TEXTE À LIRE:

Les primes de panier sont un petit montant et un gros problème. Petit, parce qu'une prime isolée pèse peu. Gros, parce que leur attribution dépend des horaires réellement effectués — donc d'une donnée qui change chaque jour, pour chaque salarié.
C'est toute la difficulté. Une prime de panier ne se décide pas au moment où l'on construit le planning : elle découle des horaires effectivement travaillés, connus après coup.
Un salarié dont la fermeture s'est prolongée peut y ouvrir droit alors que son planning ne le prévoyait pas. L'inverse est vrai aussi. Toute méthode fondée sur le planning prévisionnel produit donc mécaniquement des écarts.
Sous-attribuer expose à un rappel de salaire et, si l'erreur est systématique, à un litige collectif. Sur-attribuer ne provoque aucune réclamation — et c'est précisément ce qui la rend durable : personne ne la signale, elle passe inaperçue pendant des années.
Les deux erreurs viennent de la même cause : un calcul manuel appliqué à une règle conditionnelle sur des horaires variables.
Les conditions exactes d'attribution, les montants et leur revalorisation figurent dans la convention collective de l'exploitation cinématographique et, le cas échéant, dans vos accords d'entreprise. Ces éléments évoluent : un montant appris il y a trois ans n'est pas nécessairement celui d'aujourd'hui.

(Enregistrements conservés)
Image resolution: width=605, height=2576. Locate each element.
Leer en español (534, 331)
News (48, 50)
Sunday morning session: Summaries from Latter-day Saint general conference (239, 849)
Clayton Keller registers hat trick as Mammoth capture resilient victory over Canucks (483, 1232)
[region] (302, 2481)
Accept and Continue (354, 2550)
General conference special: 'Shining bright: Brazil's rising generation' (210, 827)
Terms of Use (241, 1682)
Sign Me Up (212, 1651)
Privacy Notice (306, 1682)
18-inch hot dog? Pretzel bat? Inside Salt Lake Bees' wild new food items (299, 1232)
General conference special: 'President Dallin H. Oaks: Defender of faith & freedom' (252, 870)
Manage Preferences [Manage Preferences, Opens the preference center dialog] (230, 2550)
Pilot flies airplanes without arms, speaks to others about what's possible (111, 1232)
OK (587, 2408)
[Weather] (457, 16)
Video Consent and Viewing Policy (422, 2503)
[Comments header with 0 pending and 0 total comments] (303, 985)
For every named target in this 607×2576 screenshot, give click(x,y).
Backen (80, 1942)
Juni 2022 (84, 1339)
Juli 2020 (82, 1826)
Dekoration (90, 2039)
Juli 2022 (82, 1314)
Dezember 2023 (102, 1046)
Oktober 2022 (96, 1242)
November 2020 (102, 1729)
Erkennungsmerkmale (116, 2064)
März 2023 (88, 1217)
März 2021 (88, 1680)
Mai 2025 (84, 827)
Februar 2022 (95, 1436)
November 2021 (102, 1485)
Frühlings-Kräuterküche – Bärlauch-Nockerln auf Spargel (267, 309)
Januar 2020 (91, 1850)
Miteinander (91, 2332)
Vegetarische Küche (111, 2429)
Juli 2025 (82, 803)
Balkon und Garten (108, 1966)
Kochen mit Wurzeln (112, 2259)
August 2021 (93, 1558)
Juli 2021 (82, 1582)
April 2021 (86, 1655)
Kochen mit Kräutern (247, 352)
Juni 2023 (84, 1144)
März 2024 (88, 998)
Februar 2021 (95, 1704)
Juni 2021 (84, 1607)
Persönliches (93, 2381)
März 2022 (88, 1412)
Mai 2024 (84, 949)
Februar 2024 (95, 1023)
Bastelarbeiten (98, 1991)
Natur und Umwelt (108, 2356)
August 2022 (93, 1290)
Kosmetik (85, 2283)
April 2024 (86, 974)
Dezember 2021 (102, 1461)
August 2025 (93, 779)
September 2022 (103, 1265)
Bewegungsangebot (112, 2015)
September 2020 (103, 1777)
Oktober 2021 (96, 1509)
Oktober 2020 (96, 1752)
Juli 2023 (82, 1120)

CONSIGNE 1: D'après le texte sur les primes de panier, de quoi dépend l'attribution de ces primes ?
CONSIGNE 2: Rédigez la suite du texte sur les primes de panier, à partir de sa dernière phrase.

VOTRE RÉPONSE 1: Elle dépend des horaires réellement effectués par chaque salarié.

VOTRE RÉPONSE 2:
Avant d'automatiser quoi que ce soit, faites confirmer par votre cabinet les seuils horaires qui déclenchent chaque type de panier, les montants en vigueur, leur régime social et fiscal, et le cumul éventuel avec d'autres indemnités.
Ciné Planner calcule les primes de panier à partir des heures réellement effectuées et les porte dans l'export de paie avec leur motif d'attribution, ce qui rend le contrôle immédiat.
Un logiciel n'invente pas votre politique de paniers : il applique celle que vous lui décrivez. L'exercice utile n'est donc pas technique mais documentaire — écrire noir sur blanc la règle appliquée dans votre établissement.
Cet exercice révèle souvent que la règle n'était pas la même selon la personne qui préparait la paie. C'est en soi le premier résultat.
Prenez un mois clos et comparez, pour chaque salarié, le nombre de paniers versés au nombre de journées qui remplissaient les conditions.
Un écart supérieur à quelques pourcents indique que votre calcul ne s'appuie pas sur le réalisé. C'est un bon point de départ pour une discussion avec votre cabinet.